### Zenna Tavares

I'm an researcher at Columbia University, formerly at MIT. I think about how to build computer programs that think as humans think. You can contact me on zt2297[at]columbia[dot]edu

# Research Statement

How can we build machines that can reason coherently about the real world, in all of its complexity and ambiguity? Machines that are both logically consistent, i.e., free of self-contradiction, as well as consistent with observed data. Machines that can distinguish causation from correlation, and cause from effect. Machines that can truly explain, at the appropriate level of abstraction, attuned to both the knowledge and intentions of the recipient. Machines that can introspect on their own reasoning to explain how and why they arrive at the conclusions that they do. Machines that achieve all of these tasks not only accurately and efficiently, but while adhering to the societal norms and human values that we wish to uphold.

My research agenda is to answer these questions – to understand the principles governing such a machine, and from these principles to ultimately construct one. To this end, I have taken probabilistic programming as a starting point. Its central thesis is that (i) real-world phenomena can be modelled to tremendous levels of detail using simulation programs expressed in universal programming languages1, (ii) any uncertainty about these phenomena can be expressed with probability distributions within the simulations, and (iii) we can use inference algorithms to automatically compute answers to queries about our models, and consequently derive conclusions about the phenomena themselves.

However, probabilistic programming in its current form is unable to address all of the criteria laid out above. A primary challenge is that probabilistic inference is in general computationally intractable: the set of queries for which we can efficiently compute answers remains a small subset of those of interest. A more fundamental limitation is that there are kinds of knowledge and classes of query that are inexpressible even within universal probabilistic programming. A prime example of this is causality, which cannot, in principle, be handled within the language of probability. My research has focused on addressing both of these problems. Concretely:

1. I develop algorithms for probabilistic and causal reasoning. These algorithms are generic in the sense that they are able to compute answers to a wide variety of queries posed on a wide variety of models.

2. I formalise novel forms of reasoning, reducing the gap between what we can reason about as humans, and what is within the domain of automated reasoning.

To address these problems, my research exploits the compositional structure of programs. Programs are not black-boxes; we can do more than simply execute them. They are structured, symbolic objects that can be interrogated, manipulated, and interpreted in different ways. Moreover, programs are compositional – even extremely complex programs, millions of lines long, are no more than a small number of primitive expressions composed together. Taking advantage of this structure, I have developed methods that execute programs backwards from observations to causal factors, and methods that intervene on the causal structure of programs to automate counter-factual “what-if” reasoning. Below, I elaborate on these and other projects, followed by my plans for future work.

### Inference With Declarative Knowledge

Much of human knowledge is declarative – we believe and communicate facts, such as that the stove is on, that Barack Obama was the 44th American president, or that London is the capital of the United Kingdom. Probability theory governs how to reason with declarative knowledge in exactly the same manner as with observed data, but in practice most methods of inference do not support most expressions of declarative knowledge.

● **Tasks and exercises**
a) List every example of a declarative fact given in the research statement.
b) Reproduce word for word the stretch of the research statement from "2. I formalise" through "of automated reasoning.".
c) Write the next part of the research statement, picking up after its final sentence.
The material beyond this point comes from a different source.

● **Material provided**
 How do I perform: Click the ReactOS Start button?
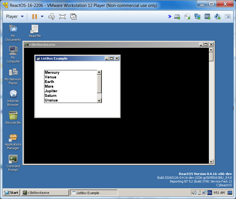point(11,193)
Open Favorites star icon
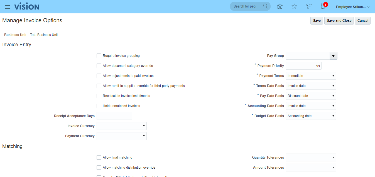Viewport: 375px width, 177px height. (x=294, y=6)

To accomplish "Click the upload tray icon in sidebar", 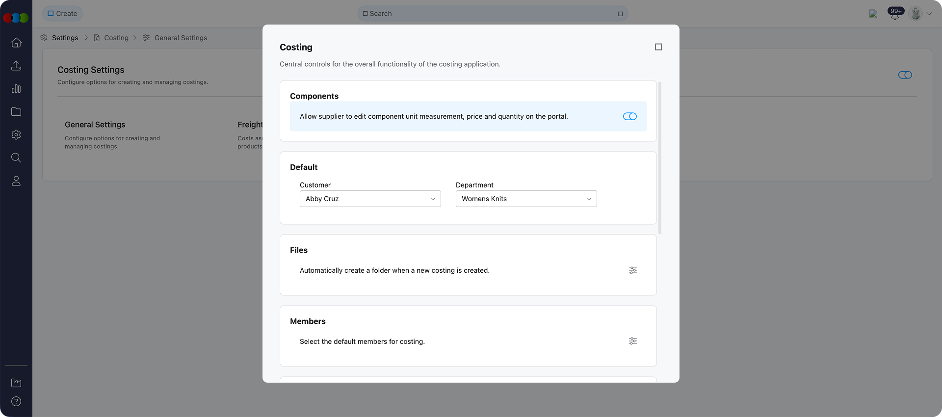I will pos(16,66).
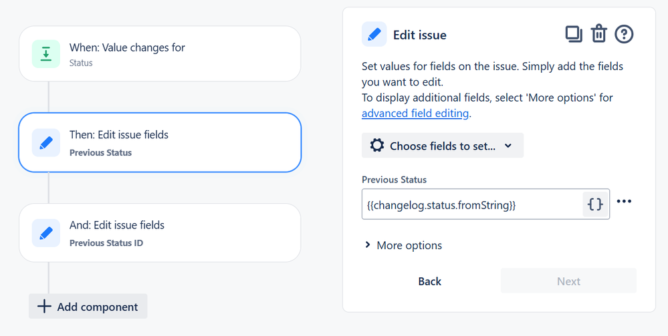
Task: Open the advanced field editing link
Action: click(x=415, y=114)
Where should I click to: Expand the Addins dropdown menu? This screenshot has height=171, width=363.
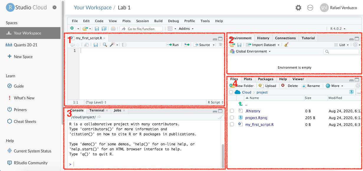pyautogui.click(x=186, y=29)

...

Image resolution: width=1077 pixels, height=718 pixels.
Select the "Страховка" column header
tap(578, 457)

● **Written responses**
a)
- that the stove is on
- that Barack Obama was the 44th American president
- that London is the capital of the United Kingdom

b)
2. I formalise novel forms of reasoning, reducing the gap between what we can reason about as humans, and what is within the domain of automated reasoning.

c)
I introduced a framework called Predicate Exchange [@tavares2019predicate] to support inference with declarative knowledge. In this framework, generative knowledge is expressed in the form of probabilistic simulation programs. In one example, we modelled a diabetic patient’s glucose levels over time as a simulation of a stochastic dynamical system, using probability distributions to represent uncertain causal factors that affect the transition from one time-step to the next. Declarative knowledge, in contrast, is expressed in the form of predicates: programs that compute whether a proposition about the generative process is true or false. For example, the proposition that the patient is having a hypoglycemic episode is expressible through a predicate which computes whether the glucose levels have fallen below a threshold. Predicate exchange conditions a generative model on a predicate, revising the model such that declarative propositions become fact, and updating all interdependent factors correspondingly. Continuing the example, conditional on the hypoglycemic episode occurring, the probability that the patient had recently eaten decreases, and the necessity of a medical intervention increases.

In most cases, declarative propositions that we would like to condition on are extremely unlikely to be true of the generative process a priori. As a result, sampling values of variables that are consistent with the declarative knowledge becomes an extremely challenging constraint problem. Predicate exchange aims to address this, motivated by my observation that predicates provide only a single, impoverished bit of information (true or false), even though there is often a sense in which a proposition is almost (or very far from) true, such as if the patient’s glucose levels are almost below the hypoglycemic threshold. Predicate exchange applies an automatic program transformation to predicates such that they output a number between 0 and 1 rather than just true or false, whereby a value close to but not quite 1 indicates that the predicate is close to but not quite satisfied. Informally, these soft Boolean values provide partial credit, guiding an inference procedure towards regions that are consistent with the declarative propositions. Formally, they are used as a quasi-likelihood in a Markov Chain Monte Carlo process, yielding an inference procedure that is both efficient and asymptotically exact.

### Parametric Inversion of Non-Invertible Programs

I have taken this approach of inference-through-program-transformation further, motivated by the observation that every inference problem involves the inversion of a function. That is, a probabilistic model computes the values of observable variables as a function of latent causes, and inference involves the inverse process of computing latent causes given values of observable variables. One example of this I have worked on is vision as inverse rendering – given a prior distribution over three dimensional scenes (geometry, lighting, camera pose, etc.) and a rendering function that simulates light to transform a scene into a two dimensional image, a fundamental vision problem is to invert the rendering function to infer the scene causally responsible for an observed image. Virtually all methods of inference tackle inverse problems indirectly, in part by simulating the model in the forward direction and evaluating consistency with the observed output. I developed a framework called parametric inversion [@tavares2021pi] which takes the idea of inversion literally, inverting a program to compute its input from a given output.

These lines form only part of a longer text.